So far I know that in the $2 \times 2$ case, the matrices $A =$
\begin{pmatrix} 0 & a \\ 0 & 0 \\ \end{pmatrix}
\begin{pmatrix} 0 & 0 \\ a & 0 \\ \end{pmatrix}
and
\begin{pmatrix} a & a \\ -a & -a \\ \end{pmatrix}
Satisfy $A^2 = 0$, but I'm not sure if this is all of them. I don't think there should be any others.
Also, are there $2 \times 2$ matrices which satisfy $A^3 = 0$ or $A^4 = 0$ or $A^5=0$, etc... but not $A^2 = 0$? I want to say "no" but I'm having a hard time explaining why.
On
It is enough to consider matrices such that $A^2=0$.

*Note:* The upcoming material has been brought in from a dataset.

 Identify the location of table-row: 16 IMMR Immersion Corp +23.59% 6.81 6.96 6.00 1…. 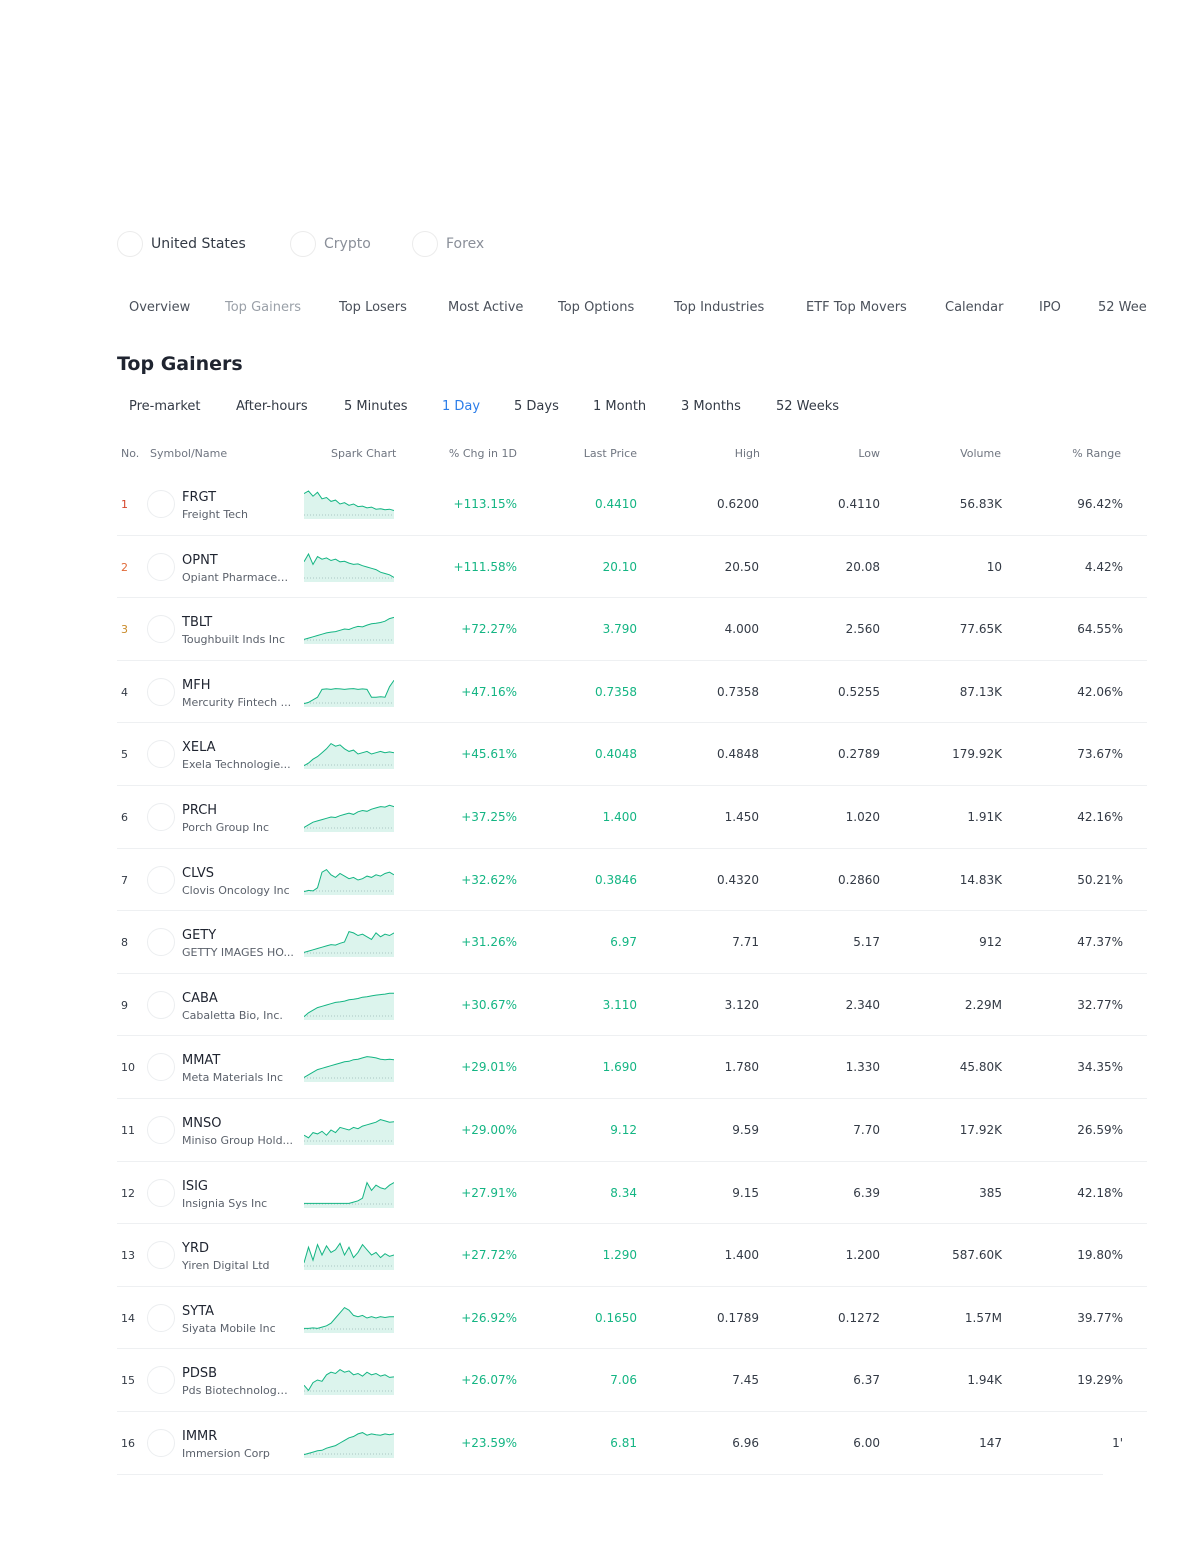
(632, 1444). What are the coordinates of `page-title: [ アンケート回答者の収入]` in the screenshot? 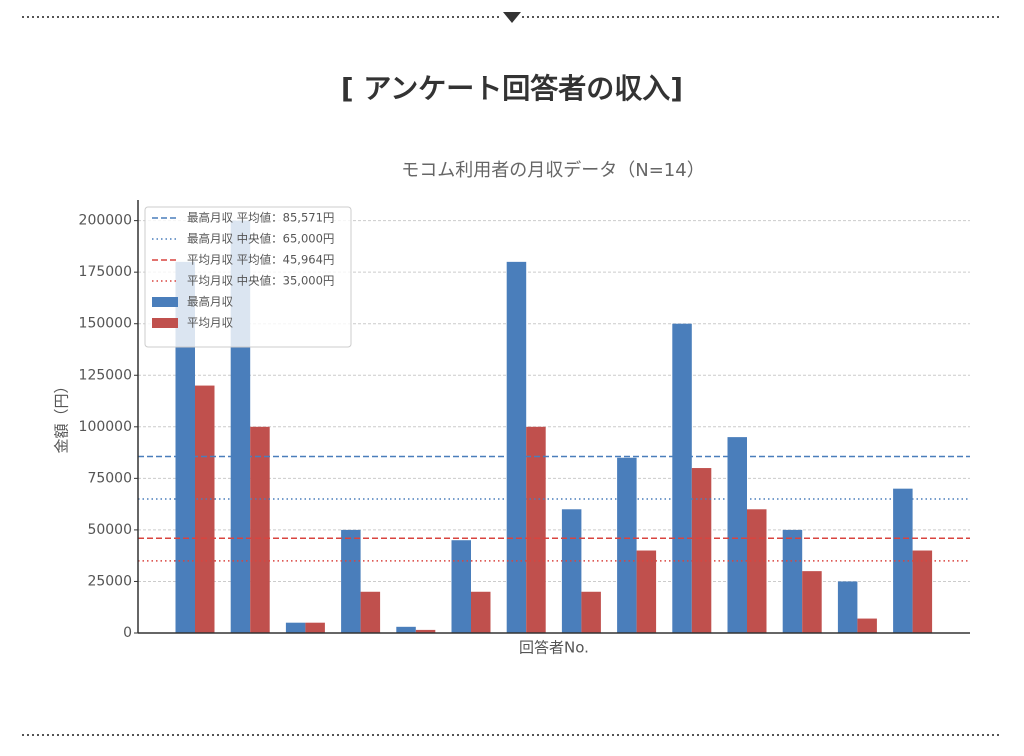 It's located at (512, 88).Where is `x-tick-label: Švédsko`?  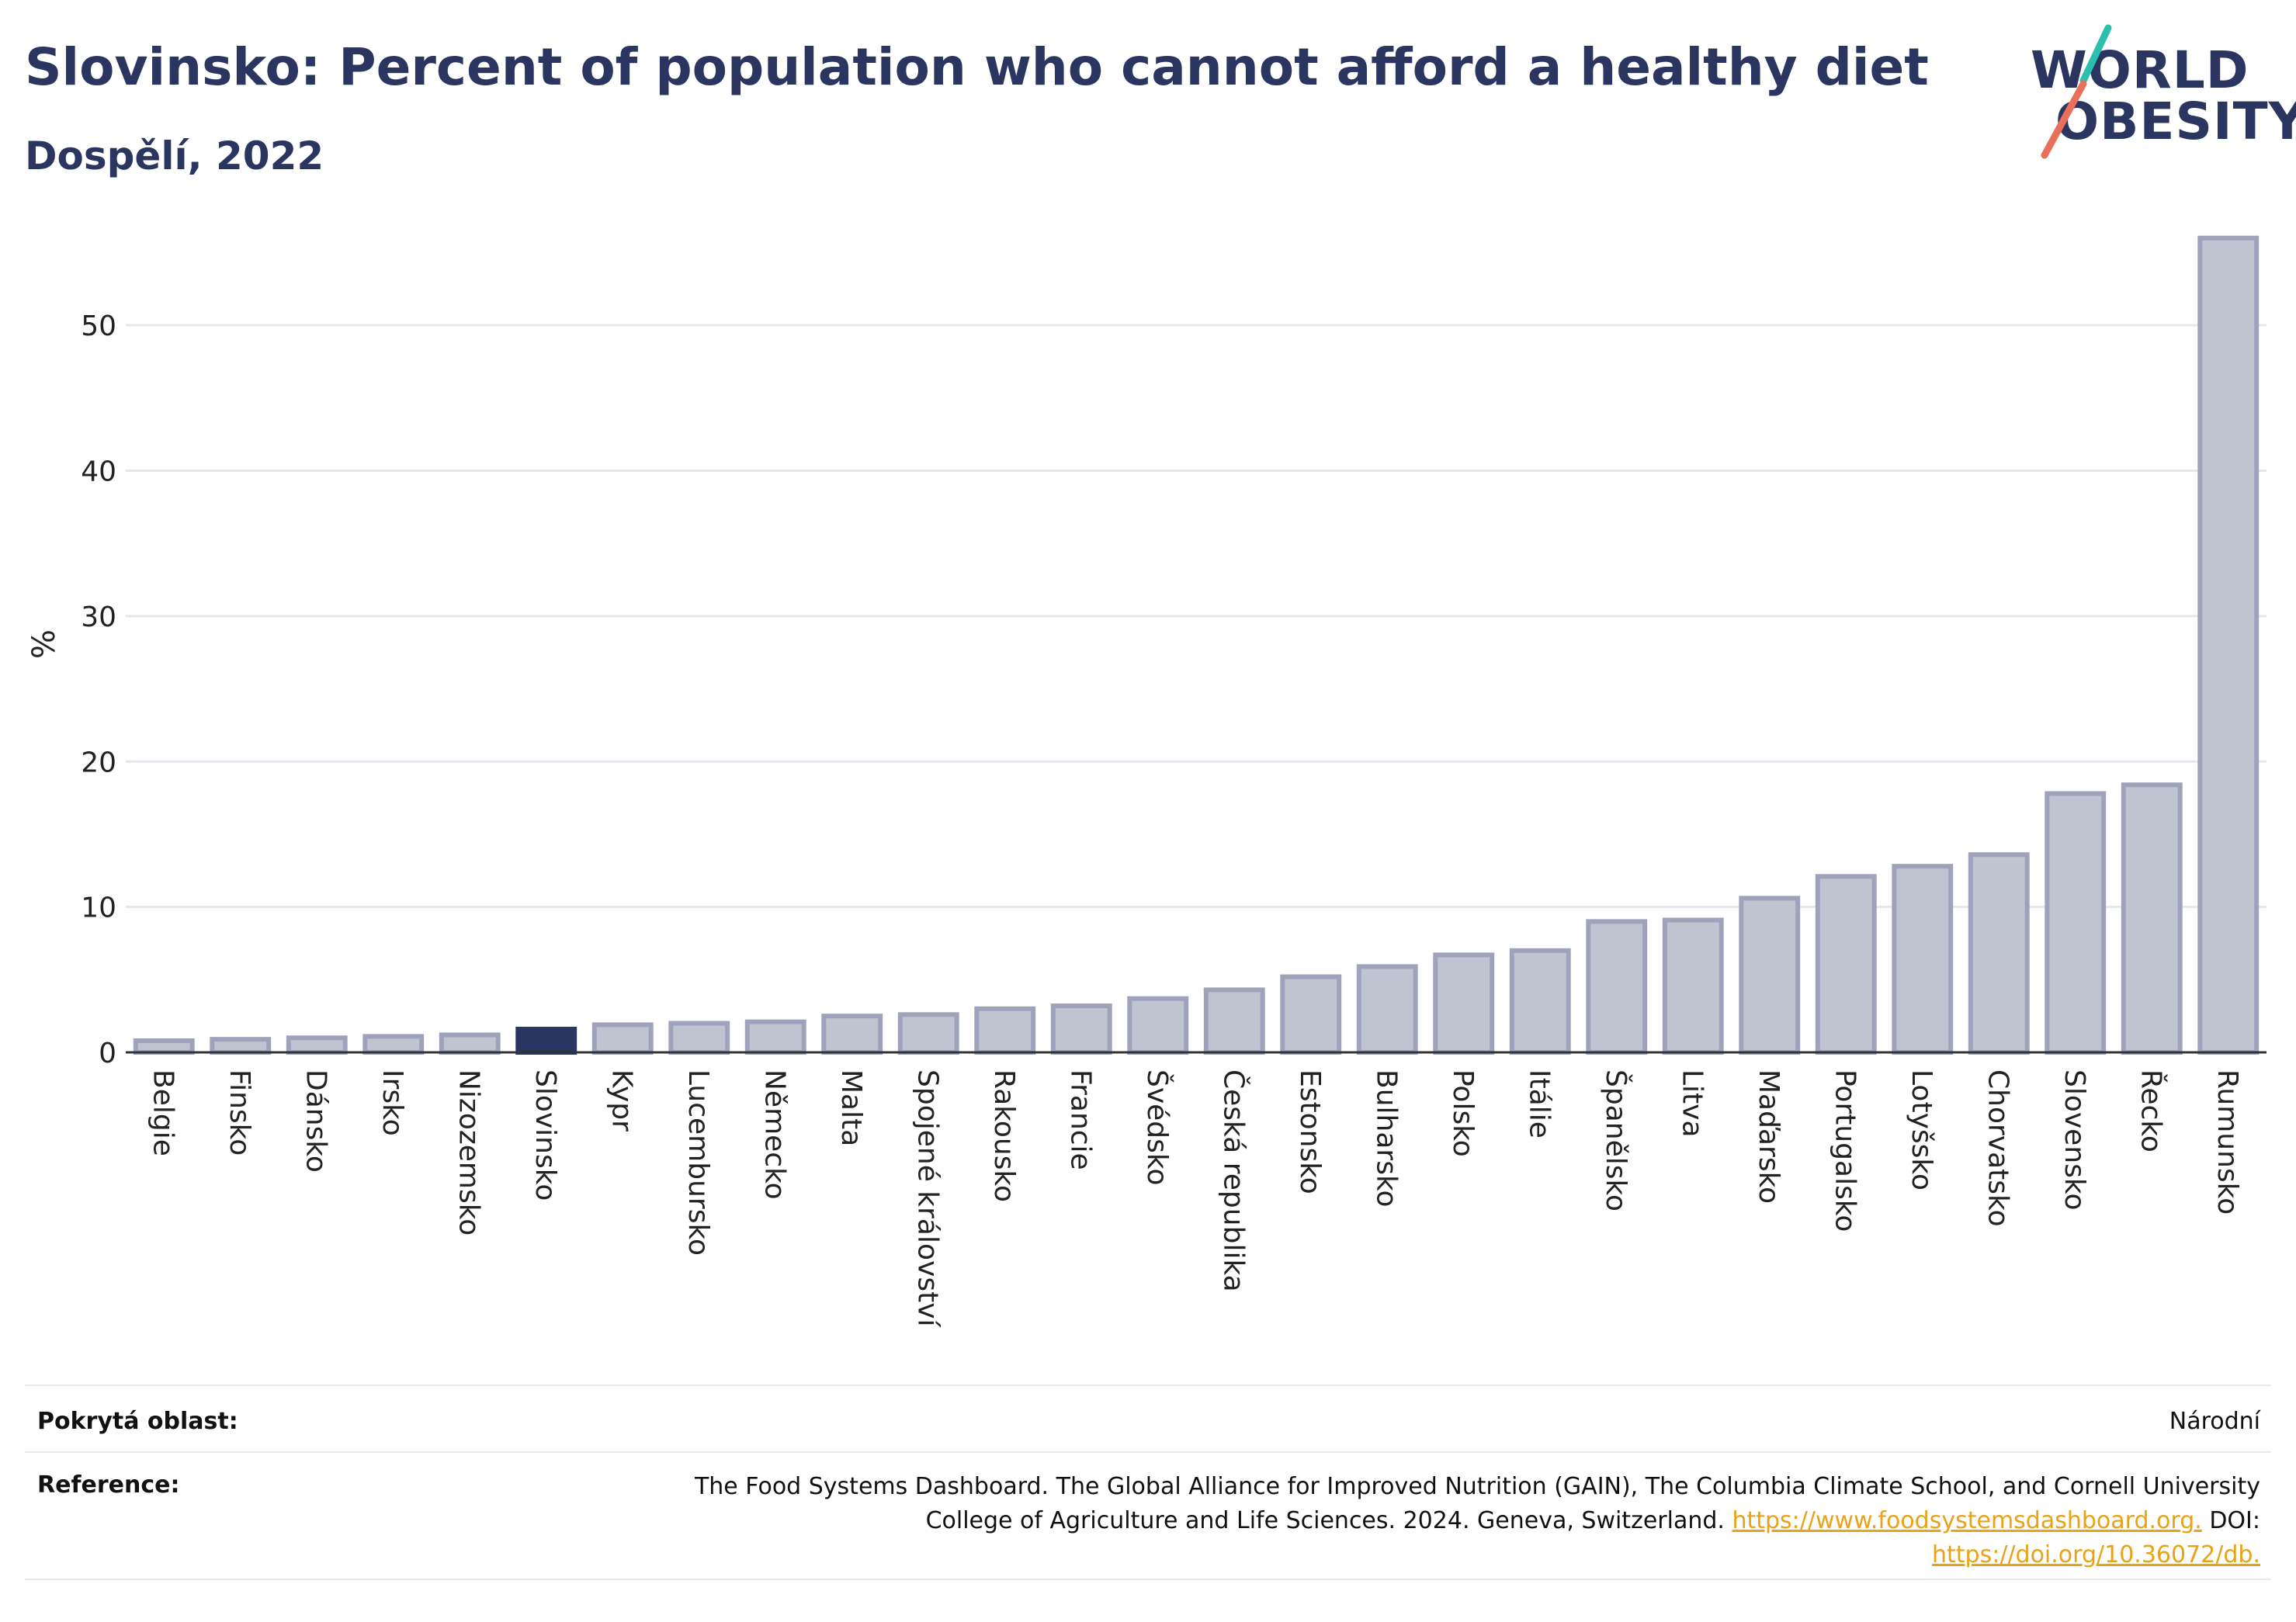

Indeed, if $A^m v=0$ but $A^{m-1}\ne 0$, then $v, Av, A^2v,\dots , A^{m-1}v$ are linearly independent (see an easy proof here). Therefore, if $A$ a nilpotent $2 \times 2$ matrix, then $A^2=0$.
The trace and the determinant must be zero. So force the trace to be zero by taking $$A=\pmatrix{a&b\\c&-a}.$$ The square of this is zero iff $-a^2+bc=0$ so we can take $c=-a^2/b$ if $a\ne0$. (You've already done the $a=0$ case.)